You can also use this script to plot Number of Raw ChipSeq Peaks, Number of Differentially Bound Histones. (Modify the input file accordingly)

ChipQC

First you need to create a samplesheet containing all path to your samples. see( ChipQC ,DiffBind,Doc )

Quality

You will use this file to create an R object saved on disk that will be used by the next step. This step is creating a first report with quality controls.

You can use consensus methodology where ChIPQC is done using consensus length around peak summit. With this approach, you will also have input signal plotted for interval you defined around peak summits with option -s .
Option -c is used to say you are using consenus methodology.
Option -n is used to say what is the name of the Rboject saved.

Rscript chipQC.R --file /pathTO/samplesChipMarks.csv -n ALL_MarkedDup -s 500 -c

Quality

DiffBinding and Peak annotation

Here you will test a variation of binding between condition using R object output (name ALL_MarkedDup in this example) from the step before.
Option -n is used to say the number of conditions.
Option -m is used to say which marks from your sample you want to analyze.
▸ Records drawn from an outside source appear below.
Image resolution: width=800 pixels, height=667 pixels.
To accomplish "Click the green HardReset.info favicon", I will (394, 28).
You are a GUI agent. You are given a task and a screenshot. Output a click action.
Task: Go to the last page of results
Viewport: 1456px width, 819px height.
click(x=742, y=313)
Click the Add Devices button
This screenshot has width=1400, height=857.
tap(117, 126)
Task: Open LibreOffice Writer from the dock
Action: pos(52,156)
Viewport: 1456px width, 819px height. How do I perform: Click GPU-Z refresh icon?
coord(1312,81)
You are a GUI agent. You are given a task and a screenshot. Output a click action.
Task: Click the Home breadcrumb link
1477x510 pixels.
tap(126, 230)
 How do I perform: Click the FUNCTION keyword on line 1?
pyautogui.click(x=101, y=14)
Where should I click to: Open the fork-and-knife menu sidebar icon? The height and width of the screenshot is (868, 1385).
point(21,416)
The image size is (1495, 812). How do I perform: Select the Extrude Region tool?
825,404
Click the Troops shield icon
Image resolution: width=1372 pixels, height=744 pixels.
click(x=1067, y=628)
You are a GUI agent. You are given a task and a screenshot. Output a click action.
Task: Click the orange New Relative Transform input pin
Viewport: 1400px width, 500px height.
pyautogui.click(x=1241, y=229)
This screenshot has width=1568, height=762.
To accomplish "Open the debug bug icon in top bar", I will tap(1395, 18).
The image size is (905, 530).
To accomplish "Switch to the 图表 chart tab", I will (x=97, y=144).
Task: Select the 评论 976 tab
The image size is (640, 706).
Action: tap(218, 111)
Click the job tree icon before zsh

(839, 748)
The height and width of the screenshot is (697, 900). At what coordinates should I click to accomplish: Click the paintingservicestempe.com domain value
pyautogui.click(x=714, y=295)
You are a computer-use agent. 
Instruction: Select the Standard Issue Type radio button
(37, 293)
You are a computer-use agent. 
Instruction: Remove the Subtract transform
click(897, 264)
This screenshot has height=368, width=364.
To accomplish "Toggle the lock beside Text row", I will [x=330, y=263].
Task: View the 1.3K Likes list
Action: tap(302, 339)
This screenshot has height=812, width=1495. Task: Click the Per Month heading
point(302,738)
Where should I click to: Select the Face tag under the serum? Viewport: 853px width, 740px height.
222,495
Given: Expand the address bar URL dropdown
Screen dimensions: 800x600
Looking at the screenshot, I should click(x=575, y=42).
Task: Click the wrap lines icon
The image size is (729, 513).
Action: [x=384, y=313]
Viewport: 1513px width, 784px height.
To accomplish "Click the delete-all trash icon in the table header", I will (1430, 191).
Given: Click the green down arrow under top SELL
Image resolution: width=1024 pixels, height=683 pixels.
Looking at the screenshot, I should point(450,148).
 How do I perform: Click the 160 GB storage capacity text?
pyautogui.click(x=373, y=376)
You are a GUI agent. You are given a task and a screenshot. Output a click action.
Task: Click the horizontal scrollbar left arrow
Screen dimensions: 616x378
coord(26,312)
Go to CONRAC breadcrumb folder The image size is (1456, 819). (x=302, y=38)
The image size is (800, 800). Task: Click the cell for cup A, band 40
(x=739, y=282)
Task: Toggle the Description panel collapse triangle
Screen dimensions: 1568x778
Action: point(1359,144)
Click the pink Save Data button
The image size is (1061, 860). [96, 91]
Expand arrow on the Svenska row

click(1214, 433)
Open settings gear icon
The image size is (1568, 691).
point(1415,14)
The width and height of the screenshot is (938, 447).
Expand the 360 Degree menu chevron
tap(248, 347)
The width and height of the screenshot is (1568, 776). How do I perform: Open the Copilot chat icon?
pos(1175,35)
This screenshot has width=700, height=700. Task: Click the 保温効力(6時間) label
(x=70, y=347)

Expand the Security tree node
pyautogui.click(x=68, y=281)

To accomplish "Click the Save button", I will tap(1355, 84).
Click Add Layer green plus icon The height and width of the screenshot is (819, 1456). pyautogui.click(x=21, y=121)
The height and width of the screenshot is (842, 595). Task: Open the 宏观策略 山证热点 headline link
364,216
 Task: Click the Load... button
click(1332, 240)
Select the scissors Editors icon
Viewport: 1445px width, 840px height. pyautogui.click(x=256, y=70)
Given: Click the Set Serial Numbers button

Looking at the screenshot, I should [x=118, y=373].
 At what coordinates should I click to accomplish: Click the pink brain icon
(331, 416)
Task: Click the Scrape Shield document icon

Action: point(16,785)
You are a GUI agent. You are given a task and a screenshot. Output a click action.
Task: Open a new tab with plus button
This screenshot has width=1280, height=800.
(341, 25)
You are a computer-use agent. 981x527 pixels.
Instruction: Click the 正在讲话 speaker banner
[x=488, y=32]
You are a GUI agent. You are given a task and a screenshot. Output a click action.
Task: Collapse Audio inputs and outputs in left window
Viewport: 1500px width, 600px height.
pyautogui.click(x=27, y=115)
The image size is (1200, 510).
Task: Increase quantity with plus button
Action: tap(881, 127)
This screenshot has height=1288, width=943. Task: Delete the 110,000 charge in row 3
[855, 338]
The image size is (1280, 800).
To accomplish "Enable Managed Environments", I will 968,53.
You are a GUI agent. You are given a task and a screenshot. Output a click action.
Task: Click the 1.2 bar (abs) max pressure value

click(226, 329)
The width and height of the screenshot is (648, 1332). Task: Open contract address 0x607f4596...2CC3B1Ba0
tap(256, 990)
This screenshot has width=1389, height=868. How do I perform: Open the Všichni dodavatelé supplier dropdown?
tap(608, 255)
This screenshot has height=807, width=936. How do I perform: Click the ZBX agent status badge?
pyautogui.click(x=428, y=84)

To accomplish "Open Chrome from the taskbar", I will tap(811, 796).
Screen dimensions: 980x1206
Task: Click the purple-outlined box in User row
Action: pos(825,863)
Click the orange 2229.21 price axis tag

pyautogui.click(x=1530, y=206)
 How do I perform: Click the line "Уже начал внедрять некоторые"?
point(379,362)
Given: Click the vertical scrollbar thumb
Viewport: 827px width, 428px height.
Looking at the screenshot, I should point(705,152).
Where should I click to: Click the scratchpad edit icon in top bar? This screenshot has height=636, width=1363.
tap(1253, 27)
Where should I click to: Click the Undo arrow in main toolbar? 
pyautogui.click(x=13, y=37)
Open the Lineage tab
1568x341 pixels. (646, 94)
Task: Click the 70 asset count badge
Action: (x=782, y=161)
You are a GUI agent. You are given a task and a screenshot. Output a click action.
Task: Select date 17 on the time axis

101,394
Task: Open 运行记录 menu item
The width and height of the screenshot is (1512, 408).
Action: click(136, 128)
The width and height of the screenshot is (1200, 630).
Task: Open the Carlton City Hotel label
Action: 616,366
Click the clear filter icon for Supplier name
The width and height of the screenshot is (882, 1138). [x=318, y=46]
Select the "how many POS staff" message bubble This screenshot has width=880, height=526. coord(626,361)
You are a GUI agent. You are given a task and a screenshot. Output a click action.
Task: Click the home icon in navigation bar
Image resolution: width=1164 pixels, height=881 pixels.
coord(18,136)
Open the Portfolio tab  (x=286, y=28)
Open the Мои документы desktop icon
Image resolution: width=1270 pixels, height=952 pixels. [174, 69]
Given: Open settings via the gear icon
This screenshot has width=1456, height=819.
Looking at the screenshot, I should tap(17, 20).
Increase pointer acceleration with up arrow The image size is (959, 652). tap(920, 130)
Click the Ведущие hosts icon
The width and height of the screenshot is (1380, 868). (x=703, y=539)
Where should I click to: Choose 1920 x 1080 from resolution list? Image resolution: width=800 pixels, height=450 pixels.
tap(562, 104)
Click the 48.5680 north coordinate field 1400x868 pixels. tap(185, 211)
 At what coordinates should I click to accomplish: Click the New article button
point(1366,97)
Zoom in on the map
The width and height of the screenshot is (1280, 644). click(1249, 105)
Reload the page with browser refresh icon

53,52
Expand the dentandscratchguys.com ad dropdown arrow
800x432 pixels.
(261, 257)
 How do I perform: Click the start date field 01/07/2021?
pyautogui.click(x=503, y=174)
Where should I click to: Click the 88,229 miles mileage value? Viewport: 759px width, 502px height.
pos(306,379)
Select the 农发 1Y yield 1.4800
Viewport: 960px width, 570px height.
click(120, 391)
Option -p is used to say percentage at least used to retrieve peaks in all you samples. minOverlap (peakset parameter in diffbind) only include peaks in at least this many peaksets in the main binding matrix.If minOverlap is between zero and one, peak will be included from at least this proportion of peaksets.
You will do that for each mark you want to analyse in your sampleshit.

Rscript chipDiffBind.R --file=/pathTO/ALL_MarkedDup -n 3 -m K27AC -p 0.99

NB : Don't use the .Rdata extension

Description of output : TODO

ChipSeq & Splicing

You have to use merge.splicing.fromRMATS.sh on each events to create a cleaned & merged list for each of splicing events.

merge.splicing.fromRMATS.sh SE
merge.splicing.fromRMATS.sh RI
merge.splicing.fromRMATS.sh MXE
merge.splicing.fromRMATS.sh A5SS 
merge.splicing.fromRMATS.sh A3SS 

Then you can apply on these cleaned bed list, the following script , it will count how many differents events you have per condition.

Rscript splicing.R --file1=RMATS/SE/EARLY.bed --file2=RMATS/MXE/EARLY.bed --file3=RMATS/RI/EARLY.bed --file4=RMATS/A5SS/EARLY.bed --file5=RMATS/A3SS/EARLY.bed

​Rscript splicing.R --file1=RMATS/SE/LATE.bed --file2=RMATS/MXE/LATE.bed --file3=RMATS/RI/LATE.bed --file4=RMATS/A5SS/LATE.bed --file5=RMATS/A3SS/LATE.bed​

Finally , you intersect peak from chipSeq with splicing Event. You intersect histone differentially bound in Early condition with splicing events detected in Early.( respectively histone bound differentially bound in LATE with splicing events detected in LATE) :

bedtools intersect -wo -a CHIPSEQ_2017_1_ALL/ChIPQC/${MARK}/dba_EVERYTHING_MarkedDupConsensus500.${MARK}.${TIMEPOINT}.bed -b workspace/beds/exon/met/${EVENT}/*${STATUS}.bed -filenames > data/workspace/beds/results/clean/${MARK}.${TIMEPOINT}.hg38.vs.ExonEMT.${EVENT}.${STATUS}.bed

where following parameters can be :

${STATUS}=LATE,EARLY
${MARK}=Name of your mark (K27ME3,K4ME3...)
${TIMEPOINT}=T1_vs_UnT7,T7_vs_UnT7
${EVENT}=SE,RI,A3SS,A5SS

Once you have done this for all the events , condition and marks. You can merge them into one file keeping on each line the name of the file from where they are extracted. Indeed, you will easily retrieve condition, event and name of you mark.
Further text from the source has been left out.